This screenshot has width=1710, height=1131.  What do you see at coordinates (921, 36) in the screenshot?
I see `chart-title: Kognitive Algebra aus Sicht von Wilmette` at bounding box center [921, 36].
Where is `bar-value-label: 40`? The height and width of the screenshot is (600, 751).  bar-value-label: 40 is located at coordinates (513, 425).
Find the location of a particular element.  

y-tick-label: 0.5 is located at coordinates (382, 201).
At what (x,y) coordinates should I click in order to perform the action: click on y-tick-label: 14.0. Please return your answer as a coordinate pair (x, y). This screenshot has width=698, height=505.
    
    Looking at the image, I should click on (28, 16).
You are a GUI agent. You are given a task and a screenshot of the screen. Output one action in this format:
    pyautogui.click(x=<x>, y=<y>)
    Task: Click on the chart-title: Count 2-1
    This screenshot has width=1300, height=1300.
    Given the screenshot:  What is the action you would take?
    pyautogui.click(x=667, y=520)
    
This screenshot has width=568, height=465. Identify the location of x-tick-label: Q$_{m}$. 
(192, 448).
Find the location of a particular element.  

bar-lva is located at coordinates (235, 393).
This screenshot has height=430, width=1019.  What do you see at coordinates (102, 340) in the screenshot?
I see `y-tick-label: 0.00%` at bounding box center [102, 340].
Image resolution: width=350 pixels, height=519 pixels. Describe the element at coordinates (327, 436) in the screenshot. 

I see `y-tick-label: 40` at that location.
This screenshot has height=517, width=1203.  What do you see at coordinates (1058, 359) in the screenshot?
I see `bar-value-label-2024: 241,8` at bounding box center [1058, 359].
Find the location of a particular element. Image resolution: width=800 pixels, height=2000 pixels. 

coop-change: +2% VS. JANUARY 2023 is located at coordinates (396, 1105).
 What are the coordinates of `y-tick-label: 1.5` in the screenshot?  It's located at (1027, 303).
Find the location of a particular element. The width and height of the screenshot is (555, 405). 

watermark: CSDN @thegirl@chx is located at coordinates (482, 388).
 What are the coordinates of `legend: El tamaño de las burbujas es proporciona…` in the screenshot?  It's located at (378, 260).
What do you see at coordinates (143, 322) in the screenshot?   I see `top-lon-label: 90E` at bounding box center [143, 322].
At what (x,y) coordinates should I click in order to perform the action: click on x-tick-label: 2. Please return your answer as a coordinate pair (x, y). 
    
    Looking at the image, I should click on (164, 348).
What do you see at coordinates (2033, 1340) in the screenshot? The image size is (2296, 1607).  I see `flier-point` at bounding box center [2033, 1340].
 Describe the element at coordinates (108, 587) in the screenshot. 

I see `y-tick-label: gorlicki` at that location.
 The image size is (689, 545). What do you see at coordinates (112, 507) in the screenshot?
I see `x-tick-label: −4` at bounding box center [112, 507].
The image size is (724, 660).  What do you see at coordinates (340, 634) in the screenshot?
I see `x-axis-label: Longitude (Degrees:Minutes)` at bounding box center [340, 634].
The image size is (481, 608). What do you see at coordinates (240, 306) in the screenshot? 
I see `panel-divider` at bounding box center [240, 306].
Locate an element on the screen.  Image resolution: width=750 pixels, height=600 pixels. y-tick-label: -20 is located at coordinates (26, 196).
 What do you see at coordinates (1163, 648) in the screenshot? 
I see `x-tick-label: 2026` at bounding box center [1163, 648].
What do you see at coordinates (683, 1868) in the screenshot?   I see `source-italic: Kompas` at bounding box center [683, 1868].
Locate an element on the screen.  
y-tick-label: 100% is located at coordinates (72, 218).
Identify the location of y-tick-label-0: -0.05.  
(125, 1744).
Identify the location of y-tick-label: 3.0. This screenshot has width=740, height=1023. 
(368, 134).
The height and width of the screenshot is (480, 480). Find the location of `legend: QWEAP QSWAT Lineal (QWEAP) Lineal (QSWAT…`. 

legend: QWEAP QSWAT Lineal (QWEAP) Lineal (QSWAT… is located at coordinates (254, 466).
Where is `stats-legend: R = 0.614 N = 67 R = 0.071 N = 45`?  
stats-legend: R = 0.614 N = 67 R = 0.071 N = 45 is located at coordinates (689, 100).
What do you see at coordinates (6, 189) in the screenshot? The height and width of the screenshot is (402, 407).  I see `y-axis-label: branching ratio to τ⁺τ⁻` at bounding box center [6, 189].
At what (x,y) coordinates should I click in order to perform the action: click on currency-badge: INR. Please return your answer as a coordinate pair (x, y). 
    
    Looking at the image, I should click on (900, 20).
== == ==
WORK ORDER — Reproduce all of the records above verbatim, leaving every character unchanged.

SOLUTION TO THIS PROBLEM —
This screenshot has width=1710, height=1131.  What do you see at coordinates (921, 36) in the screenshot?
I see `chart-title: Kognitive Algebra aus Sicht von Wilmette` at bounding box center [921, 36].
Where is `bar-value-label: 40`? The height and width of the screenshot is (600, 751).  bar-value-label: 40 is located at coordinates (513, 425).
Find the location of a particular element.  

y-tick-label: 0.5 is located at coordinates (382, 201).
At what (x,y) coordinates should I click in order to perform the action: click on y-tick-label: 14.0. Please return your answer as a coordinate pair (x, y). This screenshot has width=698, height=505.
    
    Looking at the image, I should click on (28, 16).
You are a GUI agent. You are given a task and a screenshot of the screen. Output one action in this format:
    pyautogui.click(x=<x>, y=<y>)
    Task: Click on the chart-title: Count 2-1
    This screenshot has width=1300, height=1300.
    Given the screenshot:  What is the action you would take?
    pyautogui.click(x=667, y=520)
    
This screenshot has width=568, height=465. Identify the location of x-tick-label: Q$_{m}$. 
(192, 448).
Find the location of a particular element.  

bar-lva is located at coordinates (235, 393).
This screenshot has height=430, width=1019.  What do you see at coordinates (102, 340) in the screenshot?
I see `y-tick-label: 0.00%` at bounding box center [102, 340].
Image resolution: width=350 pixels, height=519 pixels. Describe the element at coordinates (327, 436) in the screenshot. 

I see `y-tick-label: 40` at that location.
This screenshot has height=517, width=1203.  What do you see at coordinates (1058, 359) in the screenshot?
I see `bar-value-label-2024: 241,8` at bounding box center [1058, 359].
Find the location of a particular element. Image resolution: width=800 pixels, height=2000 pixels. 

coop-change: +2% VS. JANUARY 2023 is located at coordinates (396, 1105).
 What are the coordinates of `y-tick-label: 1.5` in the screenshot?  It's located at (1027, 303).
Find the location of a particular element. The width and height of the screenshot is (555, 405). 

watermark: CSDN @thegirl@chx is located at coordinates (482, 388).
 What are the coordinates of `legend: El tamaño de las burbujas es proporciona…` in the screenshot?  It's located at (378, 260).
What do you see at coordinates (143, 322) in the screenshot?   I see `top-lon-label: 90E` at bounding box center [143, 322].
At what (x,y) coordinates should I click in order to perform the action: click on x-tick-label: 2. Please return your answer as a coordinate pair (x, y). 
    
    Looking at the image, I should click on (164, 348).
What do you see at coordinates (2033, 1340) in the screenshot? The image size is (2296, 1607).  I see `flier-point` at bounding box center [2033, 1340].
 Describe the element at coordinates (108, 587) in the screenshot. 

I see `y-tick-label: gorlicki` at that location.
 The image size is (689, 545). What do you see at coordinates (112, 507) in the screenshot?
I see `x-tick-label: −4` at bounding box center [112, 507].
The image size is (724, 660).  What do you see at coordinates (340, 634) in the screenshot?
I see `x-axis-label: Longitude (Degrees:Minutes)` at bounding box center [340, 634].
The image size is (481, 608). What do you see at coordinates (240, 306) in the screenshot? 
I see `panel-divider` at bounding box center [240, 306].
Locate an element on the screen.  Image resolution: width=750 pixels, height=600 pixels. y-tick-label: -20 is located at coordinates (26, 196).
 What do you see at coordinates (1163, 648) in the screenshot? 
I see `x-tick-label: 2026` at bounding box center [1163, 648].
What do you see at coordinates (683, 1868) in the screenshot?   I see `source-italic: Kompas` at bounding box center [683, 1868].
Locate an element on the screen.  
y-tick-label: 100% is located at coordinates (72, 218).
Identify the location of y-tick-label-0: -0.05.  
(125, 1744).
Identify the location of y-tick-label: 3.0. This screenshot has width=740, height=1023. 
(368, 134).
The height and width of the screenshot is (480, 480). Find the location of `legend: QWEAP QSWAT Lineal (QWEAP) Lineal (QSWAT…`. 

legend: QWEAP QSWAT Lineal (QWEAP) Lineal (QSWAT… is located at coordinates (254, 466).
Where is `stats-legend: R = 0.614 N = 67 R = 0.071 N = 45`?  
stats-legend: R = 0.614 N = 67 R = 0.071 N = 45 is located at coordinates (689, 100).
What do you see at coordinates (6, 189) in the screenshot? The height and width of the screenshot is (402, 407).  I see `y-axis-label: branching ratio to τ⁺τ⁻` at bounding box center [6, 189].
At what (x,y) coordinates should I click in order to perform the action: click on currency-badge: INR. Please return your answer as a coordinate pair (x, y). 
    
    Looking at the image, I should click on (900, 20).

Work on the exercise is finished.